--- Listed records ---

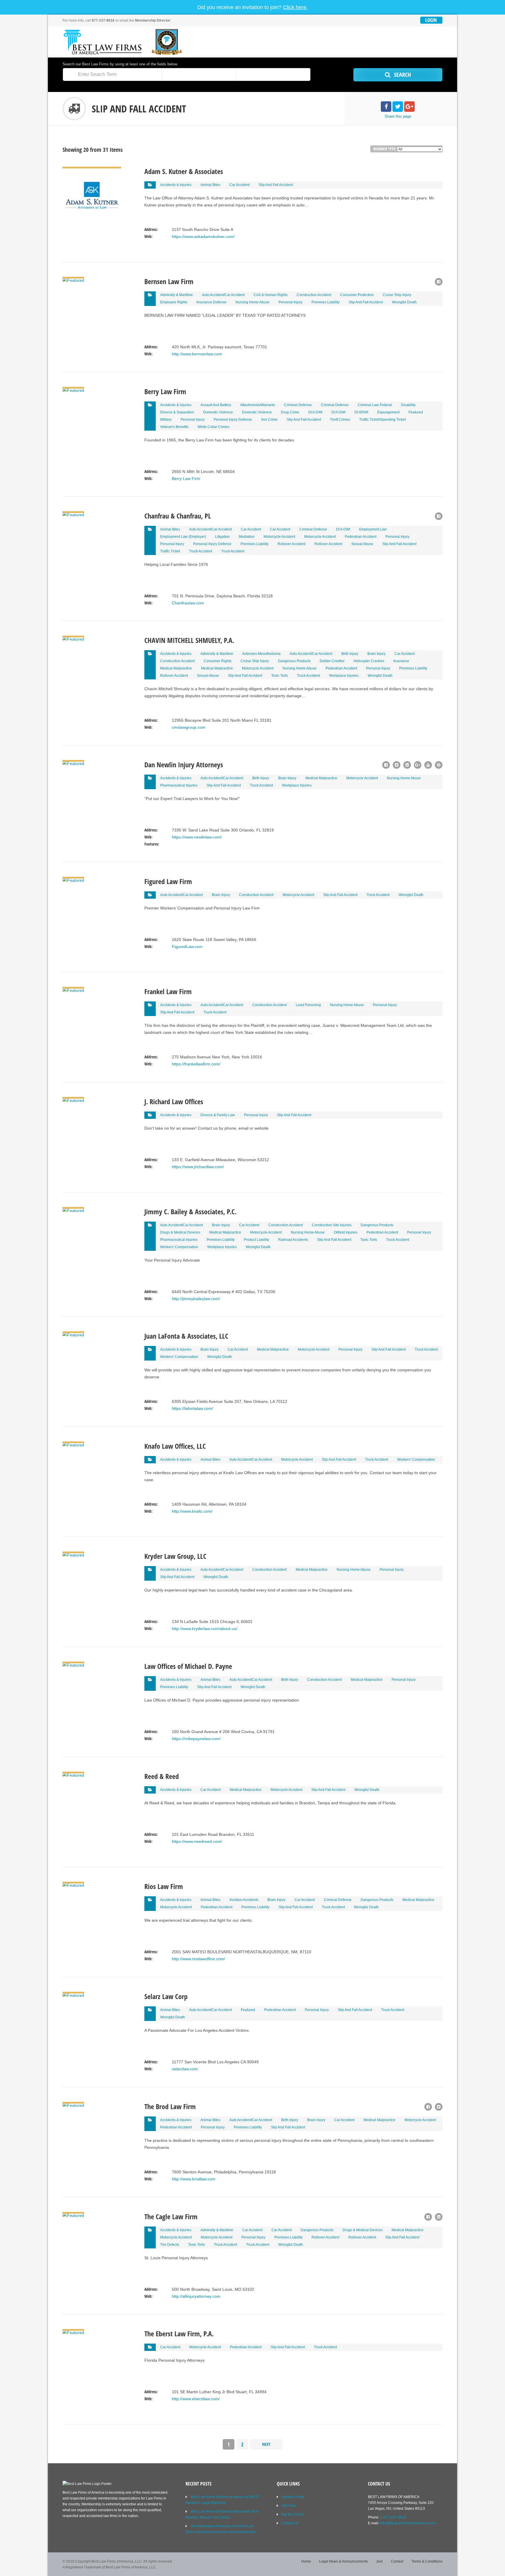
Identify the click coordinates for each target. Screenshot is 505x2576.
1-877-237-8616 (393, 2517)
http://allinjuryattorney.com (196, 2296)
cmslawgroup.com (188, 727)
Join (379, 2561)
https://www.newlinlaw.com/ (197, 837)
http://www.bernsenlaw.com (197, 354)
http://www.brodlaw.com (193, 2179)
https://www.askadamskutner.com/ (203, 236)
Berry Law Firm (186, 478)
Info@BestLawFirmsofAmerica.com (407, 2523)
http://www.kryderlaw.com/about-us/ (204, 1628)
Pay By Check (292, 2514)
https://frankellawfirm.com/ (196, 1064)
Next (266, 2444)
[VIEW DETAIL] (92, 170)
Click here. (295, 7)
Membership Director (152, 20)
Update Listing (292, 2497)
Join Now (288, 2506)
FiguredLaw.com (187, 946)
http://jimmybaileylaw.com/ (196, 1298)
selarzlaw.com (185, 2069)
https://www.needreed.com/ (197, 1841)
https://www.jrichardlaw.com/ (198, 1166)
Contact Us (290, 2523)
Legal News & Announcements (343, 2561)
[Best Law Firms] (125, 41)
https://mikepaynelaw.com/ (196, 1738)
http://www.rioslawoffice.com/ (198, 1958)
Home (306, 2561)
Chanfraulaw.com (188, 603)
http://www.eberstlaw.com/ (196, 2398)
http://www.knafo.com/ (192, 1511)
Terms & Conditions (426, 2561)
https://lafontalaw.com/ (192, 1408)
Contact (397, 2561)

---

Task: Out of the listing above, reproduce exactly the lines from the one with "Click here. (295, 7)" up to and including the one with "http://www.eberstlaw.com/ (196, 2398)".

Exercise output:
Click here. (295, 7)
Membership Director (152, 20)
Update Listing (292, 2497)
Join Now (288, 2506)
FiguredLaw.com (187, 946)
http://jimmybaileylaw.com/ (196, 1298)
selarzlaw.com (185, 2069)
https://www.needreed.com/ (197, 1841)
https://www.jrichardlaw.com/ (198, 1166)
Contact Us (290, 2523)
Legal News & Announcements (343, 2561)
[Best Law Firms] (125, 41)
https://mikepaynelaw.com/ (196, 1738)
http://www.rioslawoffice.com/ (198, 1958)
Home (306, 2561)
Chanfraulaw.com (188, 603)
http://www.eberstlaw.com/ (196, 2398)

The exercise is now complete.